Normally this error is easy to track down, but there are a few scenarios that I’ve encountered where SSAS attribute properties actually make it harder for you to troubleshoot.
Scenario 1 – Trimming
When hitting the above error, the first thing to do would be to run a query to see where the duplicate attribute is. In my example, I’ve just produced a very simple dimension that’s loosely based on Adventure Works – here are the attribute relationships:
Therefore the first place to start would be to write a query that checks if we have any Sub Categories that are duplicated across Categories, such as:
SELECT SubCategory FROM DimProduct GROUP BY SubCategory HAVING COUNT(DISTINCT Category) > 1
In my case, this actually yields no results.
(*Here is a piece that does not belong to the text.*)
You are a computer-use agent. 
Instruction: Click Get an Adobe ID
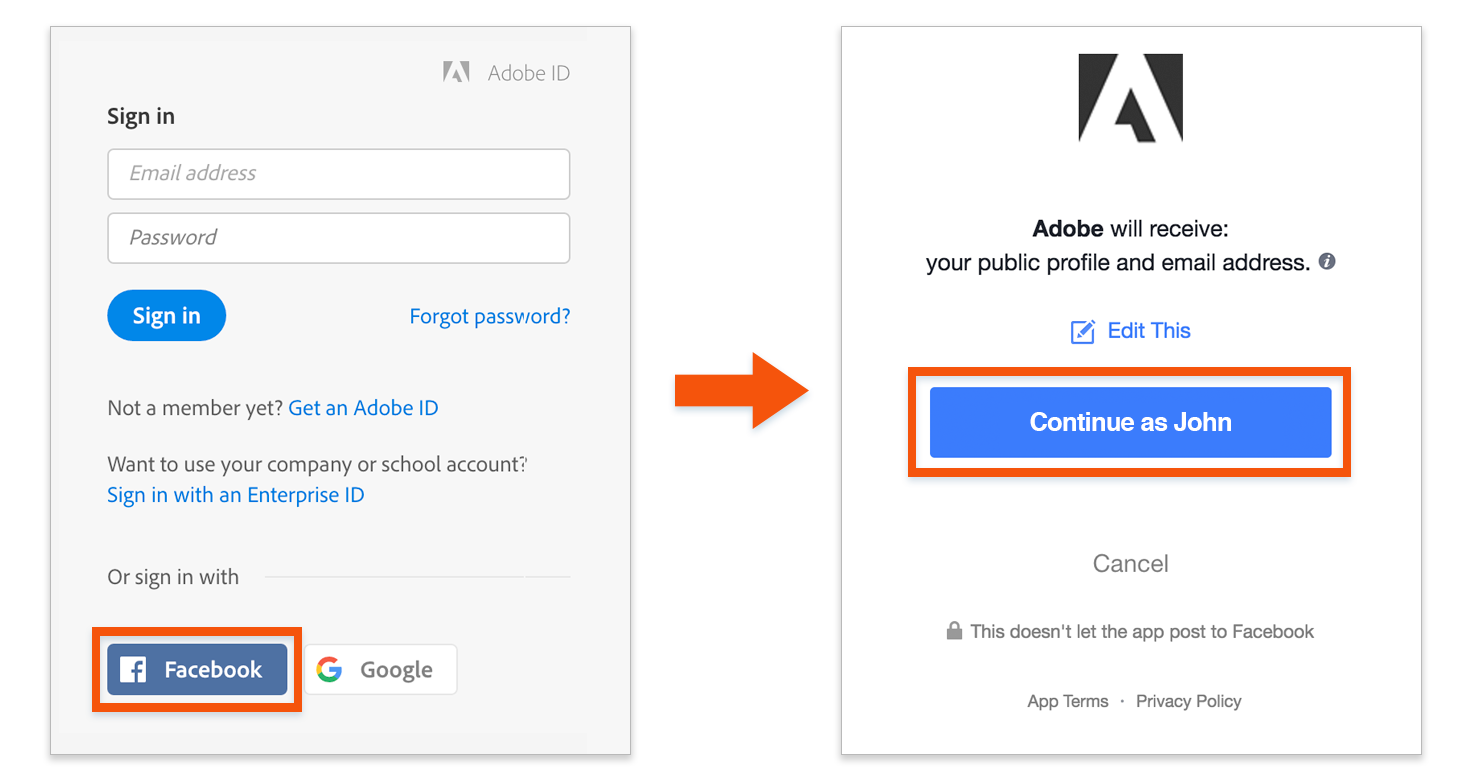click(x=363, y=407)
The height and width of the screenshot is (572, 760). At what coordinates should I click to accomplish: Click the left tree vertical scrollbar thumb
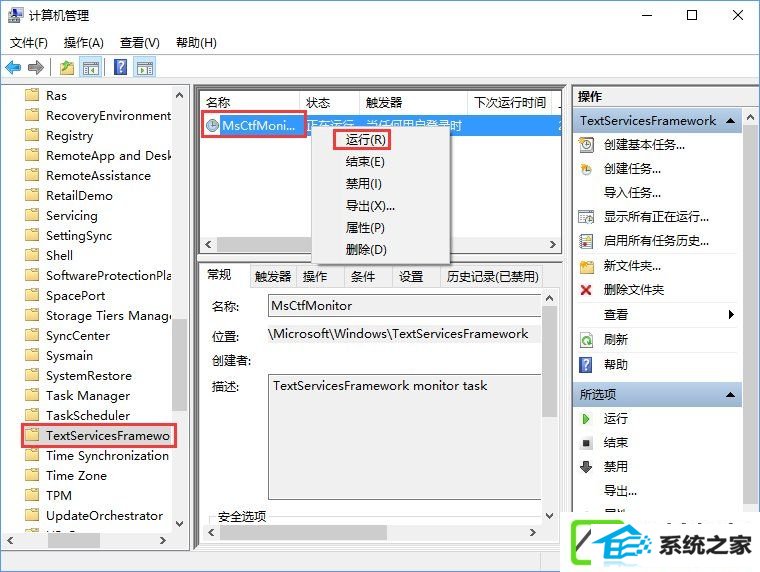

So what’s happening here? We can’t find any duplicates in SQL, but SSAS thinks there are duplicates. Well….Analysis Services dimension attributes contain a property called Trimming, which, by default, will remove spaces at the end of an attribute key or name. Needless to say, a dimension shouldn’t actually contain leading or trailing spaces, but in this specific scenario, the ETL wasn’t as robust as it could be. In the actual example I encountered, there was a tab at the end of one of the attribute names. To visualise that in the DimProduct example that I’ve created, the highlighted attribute has a tab at the end:
Scenario 2 – NullProcessing
The next scenario I want to highlight is the same error, but a different dimension. Again I’m going to create a simple example to illustrate what actually happened. This time I’ve got a customer dimension table, as follows:
The error is: A duplicate attribute key has been found when processing: Table: ‘dbo_DimCustomer’, Column: ‘CustomerCountryKey’, Value: ‘0’. The attribute is ‘Customer Country’
A quick query on the above data will reveal that a CustomerCountryKey of 0 doesn’t actually exist twice for the same country, so what’s happened here? Again its due to a dimension property, this time on the attribute key, called NullProcessing. As its default is Automatic, it means that Nulls will get converted to zero during dimension processing. As we already have a member with CustomerCountryKey of 0, then we get an error.
ETL and Data Quality
These sort of issues highlight just why handling data quality during the ETL is so important! For the first scenario, some basic trimming/cleaning can fix the issue before it hits Analysis Services. As for the last issue, this is partly due to data warehouse/mart design. Personally I would never allow a dimension attribute to be null, partly because you shouldn’t present null attributes to a user, but also due to the lack of control that can result as shown above. Therefore a bit of design work up front to ensure that you have a robust data model is essential. Interestingly the properties that I’ve mentioned don’t exist for tables in Analysis Services Tabular. Whereas I think there are a few SSAS MD features that need to make it over into the next version of Tabular, I can personally live without the two properties outlined above.